Data shown:
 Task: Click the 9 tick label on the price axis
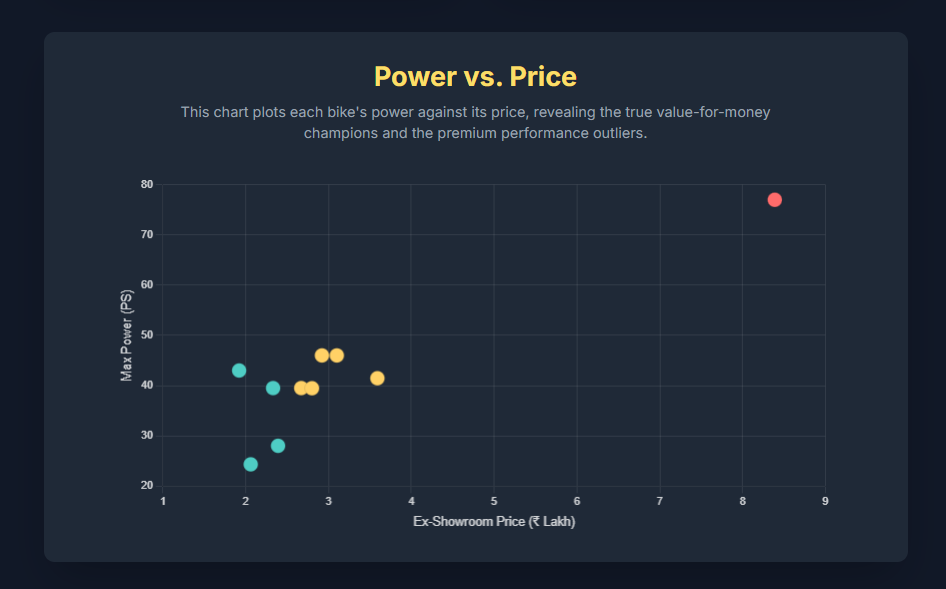point(825,500)
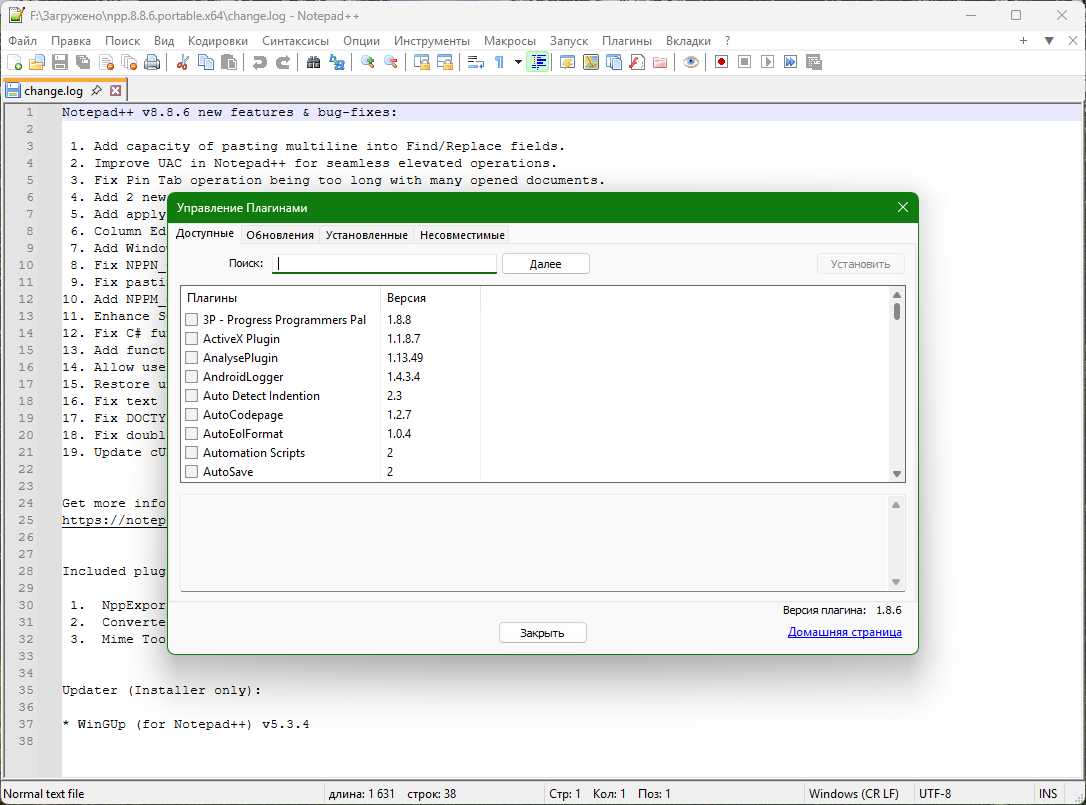Open the tab list dropdown triangle at top right

[1049, 41]
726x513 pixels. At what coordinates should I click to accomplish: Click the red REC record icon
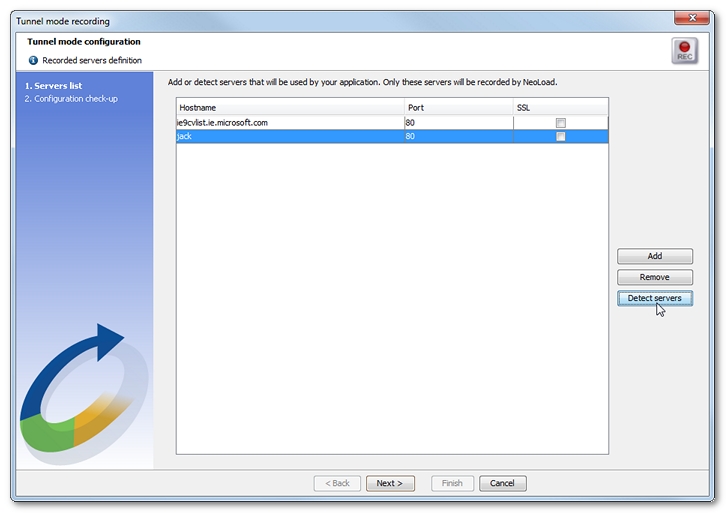(684, 52)
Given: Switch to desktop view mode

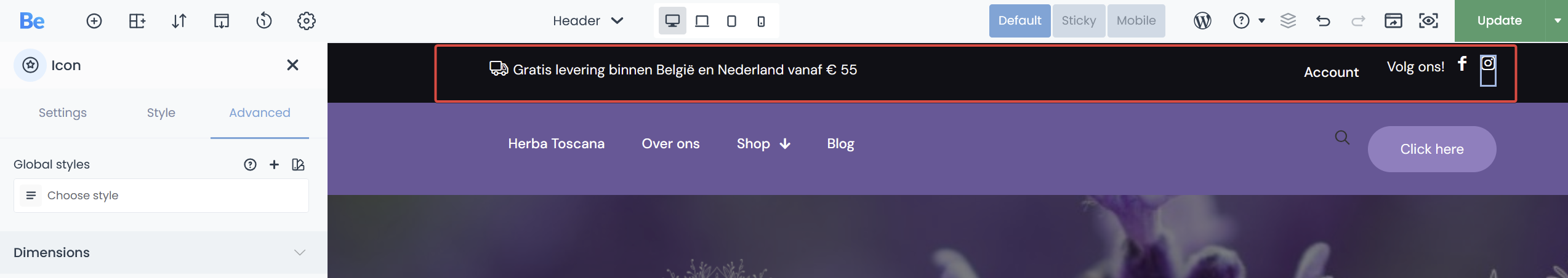Looking at the screenshot, I should 672,21.
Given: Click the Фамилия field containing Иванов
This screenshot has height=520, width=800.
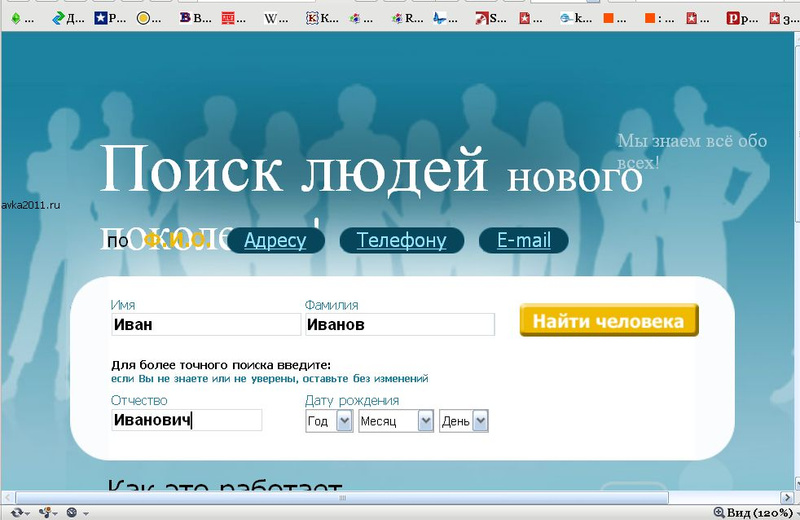Looking at the screenshot, I should [x=399, y=325].
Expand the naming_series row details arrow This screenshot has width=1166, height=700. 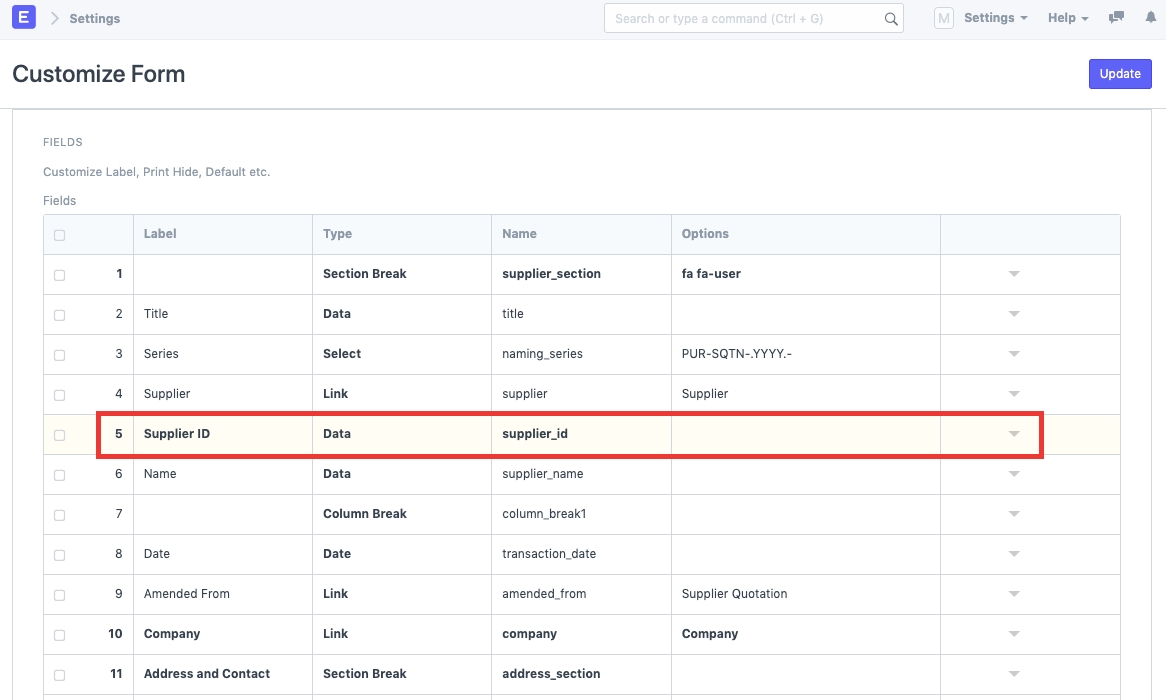coord(1014,354)
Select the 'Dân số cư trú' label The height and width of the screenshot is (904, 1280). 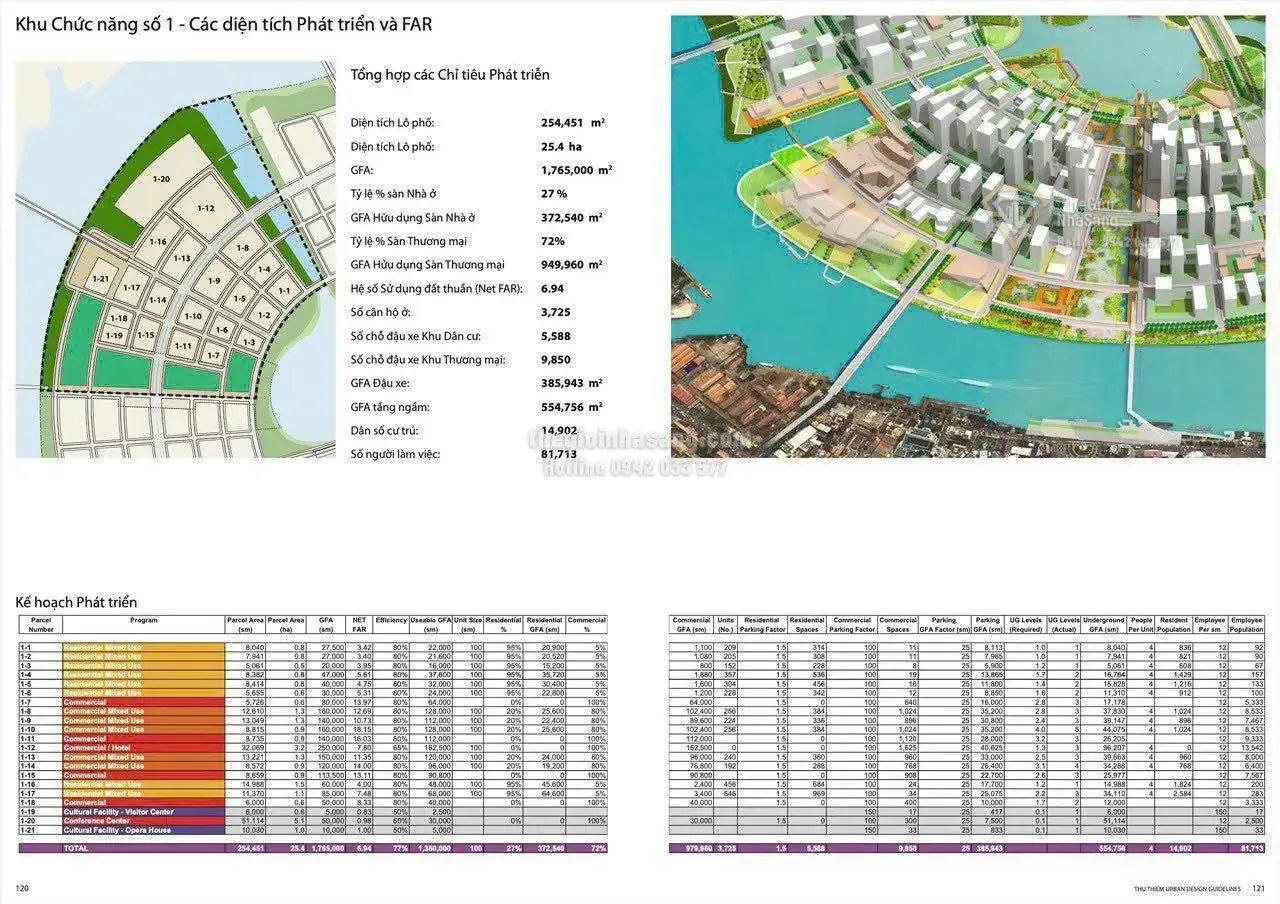click(x=386, y=431)
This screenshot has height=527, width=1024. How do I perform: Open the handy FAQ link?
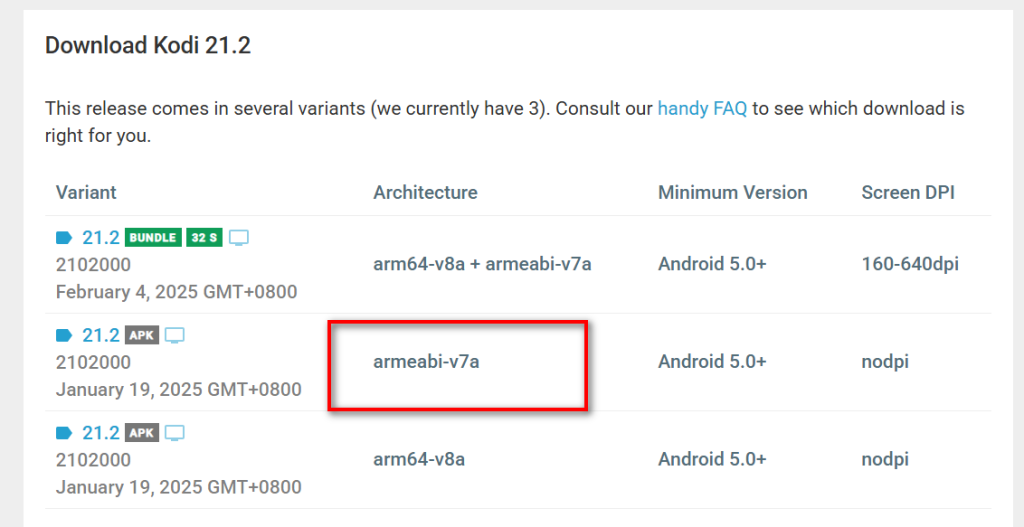pos(702,108)
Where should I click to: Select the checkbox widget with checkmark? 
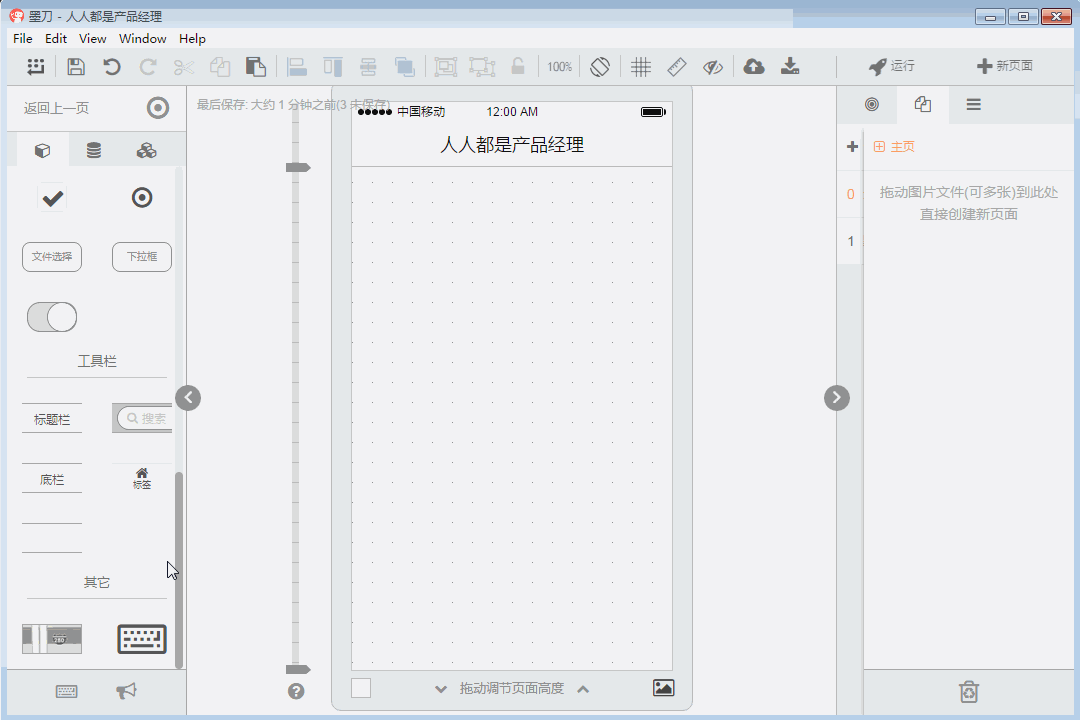pos(52,198)
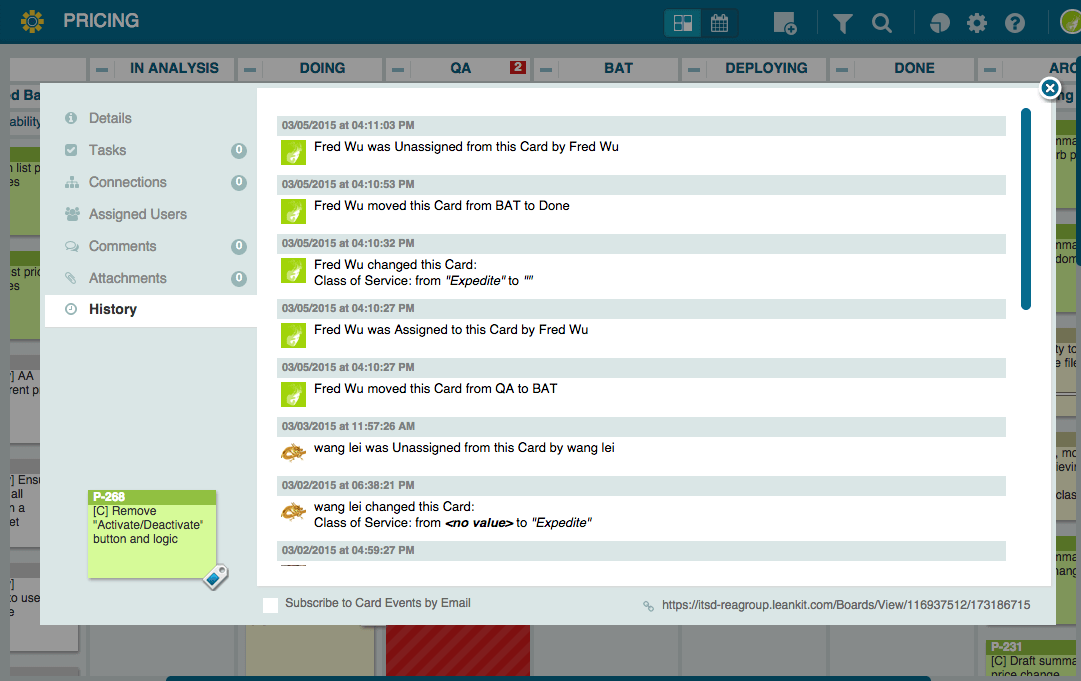The width and height of the screenshot is (1081, 681).
Task: Click the help question mark icon
Action: 1015,23
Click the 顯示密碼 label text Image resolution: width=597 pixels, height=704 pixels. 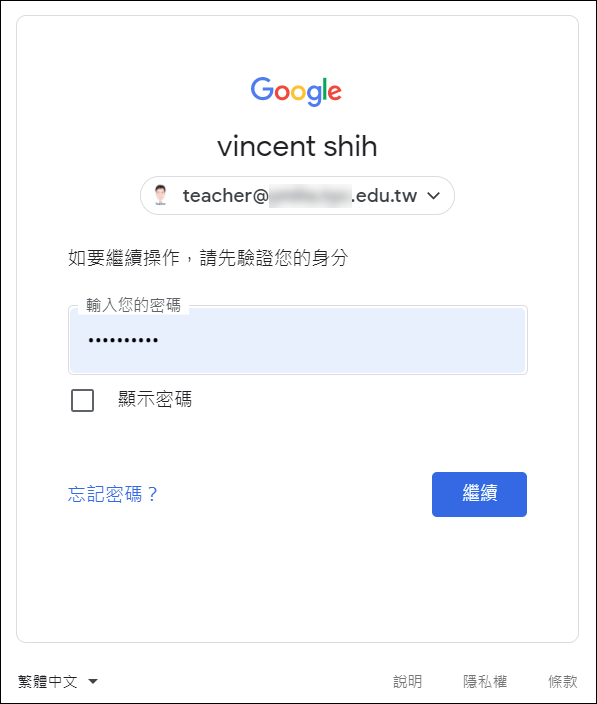[155, 399]
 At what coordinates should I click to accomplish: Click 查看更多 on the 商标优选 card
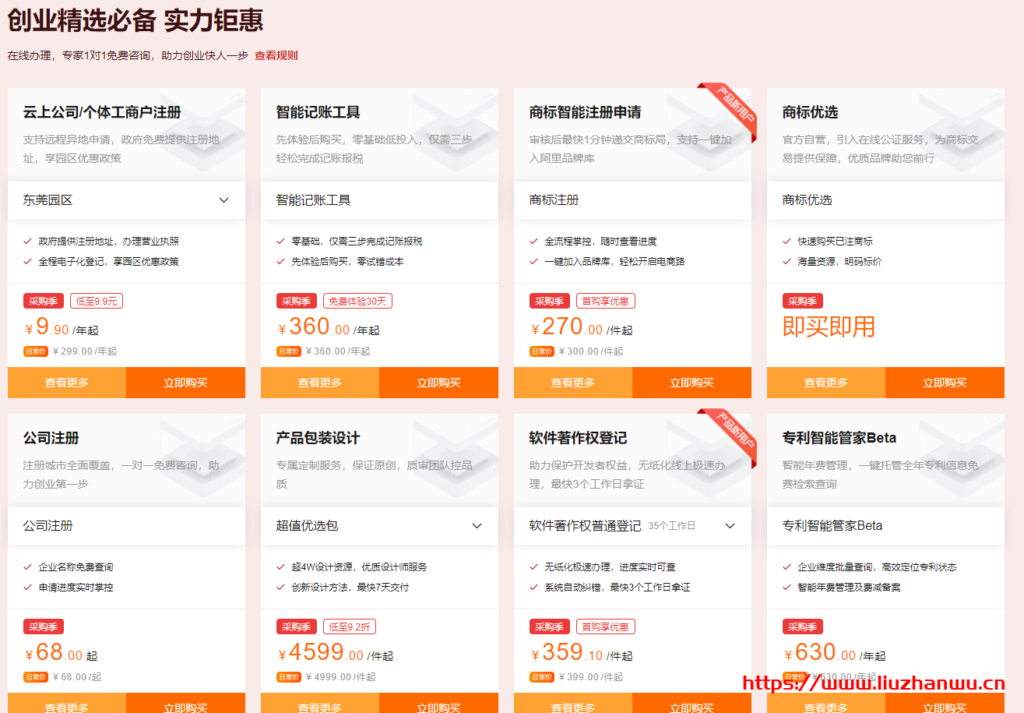click(826, 383)
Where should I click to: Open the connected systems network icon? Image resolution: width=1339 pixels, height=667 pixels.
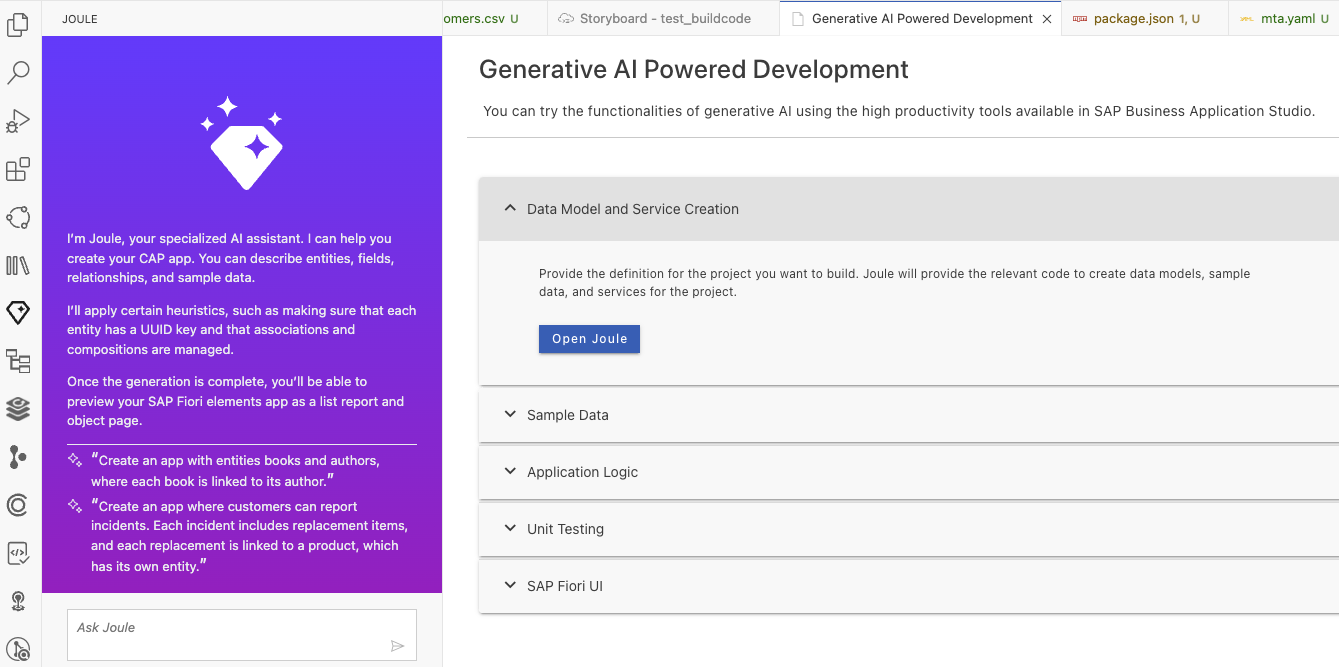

Work task:
Provide the lines again, unchanged, from where the data above begins through the line containing "Given: Click the", both ends included, omitting pictures and adding nothing.

Exercise output:
 Task: Click the 9 tick label on the price axis
point(825,500)
Open the tab list dropdown triangle at top right

[1049, 41]
726x513 pixels. At what coordinates should I click to accomplish: Click the red REC record icon
(684, 52)
Given: Switch to desktop view mode

Looking at the screenshot, I should 672,21.
Given: Click the Фамилия field containing Иванов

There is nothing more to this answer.